Available data —
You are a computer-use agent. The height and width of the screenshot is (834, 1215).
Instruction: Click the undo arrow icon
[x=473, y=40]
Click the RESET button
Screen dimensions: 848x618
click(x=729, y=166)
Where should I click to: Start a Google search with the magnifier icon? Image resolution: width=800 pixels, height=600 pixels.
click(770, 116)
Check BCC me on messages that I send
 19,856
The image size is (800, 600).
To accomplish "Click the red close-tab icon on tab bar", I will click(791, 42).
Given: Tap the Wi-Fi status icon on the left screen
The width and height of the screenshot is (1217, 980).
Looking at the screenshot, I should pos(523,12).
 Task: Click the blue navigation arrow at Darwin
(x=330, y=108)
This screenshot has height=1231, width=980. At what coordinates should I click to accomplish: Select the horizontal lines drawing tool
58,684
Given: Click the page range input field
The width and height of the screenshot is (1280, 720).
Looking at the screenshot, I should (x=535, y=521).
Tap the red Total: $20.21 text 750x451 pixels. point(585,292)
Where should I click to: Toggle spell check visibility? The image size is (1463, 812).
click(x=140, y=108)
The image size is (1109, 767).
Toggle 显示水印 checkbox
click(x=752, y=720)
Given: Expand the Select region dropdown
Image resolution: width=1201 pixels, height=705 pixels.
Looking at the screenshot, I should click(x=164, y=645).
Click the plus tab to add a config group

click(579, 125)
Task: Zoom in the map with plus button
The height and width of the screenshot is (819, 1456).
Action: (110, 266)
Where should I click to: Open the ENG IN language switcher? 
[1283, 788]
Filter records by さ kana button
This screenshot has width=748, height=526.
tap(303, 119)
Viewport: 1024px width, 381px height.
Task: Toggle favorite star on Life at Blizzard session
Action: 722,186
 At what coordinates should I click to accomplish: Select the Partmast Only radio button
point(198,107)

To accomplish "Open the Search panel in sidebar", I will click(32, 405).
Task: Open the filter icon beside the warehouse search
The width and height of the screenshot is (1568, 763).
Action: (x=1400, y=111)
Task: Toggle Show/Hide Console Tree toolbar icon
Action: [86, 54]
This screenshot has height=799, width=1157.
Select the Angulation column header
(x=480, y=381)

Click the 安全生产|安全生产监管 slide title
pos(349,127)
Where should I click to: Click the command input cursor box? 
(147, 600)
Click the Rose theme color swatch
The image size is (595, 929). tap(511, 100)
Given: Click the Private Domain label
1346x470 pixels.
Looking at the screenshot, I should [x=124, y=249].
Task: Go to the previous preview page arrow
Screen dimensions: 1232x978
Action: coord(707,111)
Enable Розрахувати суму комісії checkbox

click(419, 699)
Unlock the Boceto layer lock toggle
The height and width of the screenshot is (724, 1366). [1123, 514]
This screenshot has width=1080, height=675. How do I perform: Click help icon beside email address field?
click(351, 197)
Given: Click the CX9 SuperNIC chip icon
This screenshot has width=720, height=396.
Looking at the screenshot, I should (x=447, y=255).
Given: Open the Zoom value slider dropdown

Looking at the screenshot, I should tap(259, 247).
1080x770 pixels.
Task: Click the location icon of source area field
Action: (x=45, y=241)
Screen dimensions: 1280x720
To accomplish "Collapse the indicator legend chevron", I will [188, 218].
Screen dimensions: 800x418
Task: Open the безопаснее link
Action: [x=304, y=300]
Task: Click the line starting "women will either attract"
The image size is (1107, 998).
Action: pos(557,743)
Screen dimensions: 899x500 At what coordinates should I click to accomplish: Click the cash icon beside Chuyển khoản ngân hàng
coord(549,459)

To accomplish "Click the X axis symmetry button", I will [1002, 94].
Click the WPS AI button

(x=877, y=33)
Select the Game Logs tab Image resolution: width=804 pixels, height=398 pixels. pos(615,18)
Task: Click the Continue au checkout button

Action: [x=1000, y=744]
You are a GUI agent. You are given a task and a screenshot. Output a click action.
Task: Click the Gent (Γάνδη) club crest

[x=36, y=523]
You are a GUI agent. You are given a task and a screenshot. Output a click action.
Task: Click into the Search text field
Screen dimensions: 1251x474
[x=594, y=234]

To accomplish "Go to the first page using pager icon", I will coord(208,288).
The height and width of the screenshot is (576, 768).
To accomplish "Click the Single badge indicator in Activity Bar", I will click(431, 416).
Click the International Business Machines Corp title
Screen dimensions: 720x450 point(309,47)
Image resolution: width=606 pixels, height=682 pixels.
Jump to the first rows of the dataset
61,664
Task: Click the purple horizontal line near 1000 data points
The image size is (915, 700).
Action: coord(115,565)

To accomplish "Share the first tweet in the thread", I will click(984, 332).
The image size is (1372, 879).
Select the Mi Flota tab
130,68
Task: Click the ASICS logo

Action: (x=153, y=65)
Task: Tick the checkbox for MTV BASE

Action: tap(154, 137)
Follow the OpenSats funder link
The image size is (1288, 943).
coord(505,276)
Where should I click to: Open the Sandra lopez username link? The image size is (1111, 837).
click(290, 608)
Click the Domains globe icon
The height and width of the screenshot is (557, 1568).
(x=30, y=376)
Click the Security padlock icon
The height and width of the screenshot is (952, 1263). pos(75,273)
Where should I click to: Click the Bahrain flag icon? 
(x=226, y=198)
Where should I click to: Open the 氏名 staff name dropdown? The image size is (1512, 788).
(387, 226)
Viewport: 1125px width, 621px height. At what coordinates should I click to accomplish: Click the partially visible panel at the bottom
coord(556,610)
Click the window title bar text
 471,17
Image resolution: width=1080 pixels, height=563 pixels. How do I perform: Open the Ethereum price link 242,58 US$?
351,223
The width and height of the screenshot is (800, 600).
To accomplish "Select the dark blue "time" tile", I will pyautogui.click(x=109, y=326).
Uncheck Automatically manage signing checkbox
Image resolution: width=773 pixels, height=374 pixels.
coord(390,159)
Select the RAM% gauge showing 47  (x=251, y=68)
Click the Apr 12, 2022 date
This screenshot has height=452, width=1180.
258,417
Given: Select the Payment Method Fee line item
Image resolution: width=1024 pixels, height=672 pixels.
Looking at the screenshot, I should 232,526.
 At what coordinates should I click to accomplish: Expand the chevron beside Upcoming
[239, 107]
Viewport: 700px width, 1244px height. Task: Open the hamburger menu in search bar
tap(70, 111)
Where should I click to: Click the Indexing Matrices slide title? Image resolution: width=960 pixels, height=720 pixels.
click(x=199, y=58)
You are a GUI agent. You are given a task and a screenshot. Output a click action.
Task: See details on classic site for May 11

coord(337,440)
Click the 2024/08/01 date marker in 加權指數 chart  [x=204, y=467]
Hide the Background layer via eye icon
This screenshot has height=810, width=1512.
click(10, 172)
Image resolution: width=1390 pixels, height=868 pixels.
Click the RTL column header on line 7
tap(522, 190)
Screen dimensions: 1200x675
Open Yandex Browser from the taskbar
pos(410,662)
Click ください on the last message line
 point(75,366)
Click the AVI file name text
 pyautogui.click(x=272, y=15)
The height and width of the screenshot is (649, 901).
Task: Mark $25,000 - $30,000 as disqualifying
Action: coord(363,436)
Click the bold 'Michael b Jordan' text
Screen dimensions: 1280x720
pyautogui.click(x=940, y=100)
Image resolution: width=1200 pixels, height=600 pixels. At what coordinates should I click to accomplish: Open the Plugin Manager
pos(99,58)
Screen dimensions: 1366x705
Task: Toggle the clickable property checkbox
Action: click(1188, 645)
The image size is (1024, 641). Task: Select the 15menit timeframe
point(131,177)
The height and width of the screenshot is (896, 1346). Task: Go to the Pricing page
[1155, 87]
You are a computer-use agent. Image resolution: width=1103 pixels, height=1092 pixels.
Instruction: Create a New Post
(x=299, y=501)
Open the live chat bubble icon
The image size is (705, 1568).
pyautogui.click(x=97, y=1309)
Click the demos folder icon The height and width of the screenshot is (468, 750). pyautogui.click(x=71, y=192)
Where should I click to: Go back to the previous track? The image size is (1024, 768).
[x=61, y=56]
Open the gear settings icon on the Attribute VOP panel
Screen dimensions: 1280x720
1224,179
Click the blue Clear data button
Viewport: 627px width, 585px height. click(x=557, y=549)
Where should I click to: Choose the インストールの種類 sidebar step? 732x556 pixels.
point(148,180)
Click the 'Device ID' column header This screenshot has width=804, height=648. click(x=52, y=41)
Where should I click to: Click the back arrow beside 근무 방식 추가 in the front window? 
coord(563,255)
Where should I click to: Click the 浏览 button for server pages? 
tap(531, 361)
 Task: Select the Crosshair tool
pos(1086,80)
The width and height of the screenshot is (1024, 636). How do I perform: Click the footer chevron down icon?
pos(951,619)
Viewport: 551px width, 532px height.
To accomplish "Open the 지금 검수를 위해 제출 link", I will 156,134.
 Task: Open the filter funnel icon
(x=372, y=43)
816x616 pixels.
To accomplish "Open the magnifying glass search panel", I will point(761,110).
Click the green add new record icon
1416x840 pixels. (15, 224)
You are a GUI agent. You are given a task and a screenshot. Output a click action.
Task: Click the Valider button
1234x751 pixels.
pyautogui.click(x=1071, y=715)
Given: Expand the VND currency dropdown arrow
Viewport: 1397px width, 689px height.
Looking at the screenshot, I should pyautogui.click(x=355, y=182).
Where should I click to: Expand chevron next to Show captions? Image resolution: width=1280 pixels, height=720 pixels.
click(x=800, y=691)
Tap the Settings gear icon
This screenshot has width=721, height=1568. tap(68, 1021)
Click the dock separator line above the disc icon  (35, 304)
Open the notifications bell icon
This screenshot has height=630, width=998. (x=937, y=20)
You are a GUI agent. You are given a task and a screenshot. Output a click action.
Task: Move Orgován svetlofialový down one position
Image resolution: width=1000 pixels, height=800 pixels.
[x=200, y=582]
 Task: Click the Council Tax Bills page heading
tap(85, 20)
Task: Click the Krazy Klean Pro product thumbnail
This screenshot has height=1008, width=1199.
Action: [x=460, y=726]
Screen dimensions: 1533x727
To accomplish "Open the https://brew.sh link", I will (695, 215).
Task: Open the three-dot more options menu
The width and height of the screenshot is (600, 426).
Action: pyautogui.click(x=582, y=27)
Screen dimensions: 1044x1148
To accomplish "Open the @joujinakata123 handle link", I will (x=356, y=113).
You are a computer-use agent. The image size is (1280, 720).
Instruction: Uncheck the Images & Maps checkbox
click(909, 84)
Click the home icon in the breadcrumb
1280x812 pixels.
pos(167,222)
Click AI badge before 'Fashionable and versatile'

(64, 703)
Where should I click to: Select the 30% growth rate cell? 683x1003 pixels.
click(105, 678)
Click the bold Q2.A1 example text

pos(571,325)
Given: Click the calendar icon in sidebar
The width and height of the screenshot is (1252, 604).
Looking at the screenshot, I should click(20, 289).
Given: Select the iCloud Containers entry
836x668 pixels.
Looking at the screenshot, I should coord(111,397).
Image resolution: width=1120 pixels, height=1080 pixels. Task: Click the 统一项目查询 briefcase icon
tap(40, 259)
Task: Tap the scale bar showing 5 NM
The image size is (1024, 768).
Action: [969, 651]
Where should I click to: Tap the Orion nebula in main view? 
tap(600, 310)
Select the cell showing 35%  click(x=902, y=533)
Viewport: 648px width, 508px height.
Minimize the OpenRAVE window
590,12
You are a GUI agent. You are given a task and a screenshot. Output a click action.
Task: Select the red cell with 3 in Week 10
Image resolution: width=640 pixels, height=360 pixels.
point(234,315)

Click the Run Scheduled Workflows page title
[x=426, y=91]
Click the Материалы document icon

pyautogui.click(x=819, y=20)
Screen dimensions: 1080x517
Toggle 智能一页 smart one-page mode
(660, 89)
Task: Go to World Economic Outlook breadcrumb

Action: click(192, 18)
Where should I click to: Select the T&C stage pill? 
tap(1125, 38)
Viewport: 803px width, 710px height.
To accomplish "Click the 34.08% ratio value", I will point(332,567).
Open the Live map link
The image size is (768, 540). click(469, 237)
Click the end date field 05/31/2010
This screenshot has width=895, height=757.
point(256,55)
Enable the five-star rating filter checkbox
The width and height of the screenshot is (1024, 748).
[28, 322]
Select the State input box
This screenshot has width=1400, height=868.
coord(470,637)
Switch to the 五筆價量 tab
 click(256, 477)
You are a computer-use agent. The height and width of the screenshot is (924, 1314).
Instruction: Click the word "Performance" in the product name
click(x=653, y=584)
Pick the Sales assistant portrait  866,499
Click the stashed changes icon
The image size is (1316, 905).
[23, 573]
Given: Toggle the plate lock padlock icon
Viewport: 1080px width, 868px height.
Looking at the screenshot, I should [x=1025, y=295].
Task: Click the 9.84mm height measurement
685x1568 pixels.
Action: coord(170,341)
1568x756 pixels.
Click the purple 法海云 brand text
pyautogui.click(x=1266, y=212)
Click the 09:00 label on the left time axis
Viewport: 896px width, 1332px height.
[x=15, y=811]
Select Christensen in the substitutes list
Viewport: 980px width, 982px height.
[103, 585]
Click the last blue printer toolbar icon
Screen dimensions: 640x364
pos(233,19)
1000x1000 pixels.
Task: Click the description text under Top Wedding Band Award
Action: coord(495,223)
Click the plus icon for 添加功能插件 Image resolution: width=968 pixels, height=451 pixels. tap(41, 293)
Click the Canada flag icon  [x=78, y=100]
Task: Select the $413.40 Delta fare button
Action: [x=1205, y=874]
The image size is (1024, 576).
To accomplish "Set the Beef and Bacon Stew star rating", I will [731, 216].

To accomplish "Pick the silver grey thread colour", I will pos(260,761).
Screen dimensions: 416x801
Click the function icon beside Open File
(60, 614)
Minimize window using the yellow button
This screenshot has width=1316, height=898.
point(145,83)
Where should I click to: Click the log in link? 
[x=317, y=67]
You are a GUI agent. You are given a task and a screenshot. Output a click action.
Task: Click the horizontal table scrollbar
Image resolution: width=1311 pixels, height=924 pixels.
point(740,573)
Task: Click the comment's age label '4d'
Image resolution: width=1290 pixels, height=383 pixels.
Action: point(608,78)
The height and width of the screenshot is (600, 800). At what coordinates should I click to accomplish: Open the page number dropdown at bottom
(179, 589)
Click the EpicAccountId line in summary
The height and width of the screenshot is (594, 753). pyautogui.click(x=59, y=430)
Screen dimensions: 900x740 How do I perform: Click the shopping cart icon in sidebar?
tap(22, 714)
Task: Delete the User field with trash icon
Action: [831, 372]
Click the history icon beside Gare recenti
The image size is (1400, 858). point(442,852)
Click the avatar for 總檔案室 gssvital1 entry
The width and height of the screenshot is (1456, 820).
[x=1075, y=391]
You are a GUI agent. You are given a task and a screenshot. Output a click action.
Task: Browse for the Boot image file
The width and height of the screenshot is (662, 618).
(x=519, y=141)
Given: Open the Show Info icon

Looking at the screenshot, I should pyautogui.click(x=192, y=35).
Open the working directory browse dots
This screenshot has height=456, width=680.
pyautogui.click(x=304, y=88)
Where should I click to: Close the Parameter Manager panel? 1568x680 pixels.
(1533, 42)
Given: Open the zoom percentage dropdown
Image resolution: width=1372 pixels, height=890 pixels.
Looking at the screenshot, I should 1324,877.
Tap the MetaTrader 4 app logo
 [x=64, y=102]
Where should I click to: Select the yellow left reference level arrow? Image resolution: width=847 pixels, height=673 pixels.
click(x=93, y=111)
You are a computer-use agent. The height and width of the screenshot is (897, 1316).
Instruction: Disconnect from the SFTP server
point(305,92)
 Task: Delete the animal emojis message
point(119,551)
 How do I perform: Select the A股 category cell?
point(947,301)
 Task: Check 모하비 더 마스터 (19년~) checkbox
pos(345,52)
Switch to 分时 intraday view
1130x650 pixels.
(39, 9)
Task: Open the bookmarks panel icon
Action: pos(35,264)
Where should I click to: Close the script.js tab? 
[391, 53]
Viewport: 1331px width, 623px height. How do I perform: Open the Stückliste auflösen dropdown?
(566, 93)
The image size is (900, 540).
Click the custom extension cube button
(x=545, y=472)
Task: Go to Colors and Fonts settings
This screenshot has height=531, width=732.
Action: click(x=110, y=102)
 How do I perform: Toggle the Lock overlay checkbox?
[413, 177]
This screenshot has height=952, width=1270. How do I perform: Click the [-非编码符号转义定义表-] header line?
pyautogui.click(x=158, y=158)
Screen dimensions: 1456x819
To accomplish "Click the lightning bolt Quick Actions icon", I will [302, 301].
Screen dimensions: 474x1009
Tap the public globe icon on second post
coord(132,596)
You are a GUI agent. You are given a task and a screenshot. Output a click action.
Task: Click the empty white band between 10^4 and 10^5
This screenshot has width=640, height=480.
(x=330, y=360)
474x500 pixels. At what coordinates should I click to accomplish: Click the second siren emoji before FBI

Aim of the task — Return exactly the lines above from the line that has "The image size is (1024, 641)." through the line that has "Click the demos", inclusive, and nothing else.

Worked solution —
The image size is (1024, 641). Task: Select the 15menit timeframe
point(131,177)
The height and width of the screenshot is (896, 1346). Task: Go to the Pricing page
[1155, 87]
You are a computer-use agent. Image resolution: width=1103 pixels, height=1092 pixels.
Instruction: Create a New Post
(x=299, y=501)
Open the live chat bubble icon
The image size is (705, 1568).
pyautogui.click(x=97, y=1309)
Click the demos folder icon The height and width of the screenshot is (468, 750). pyautogui.click(x=71, y=192)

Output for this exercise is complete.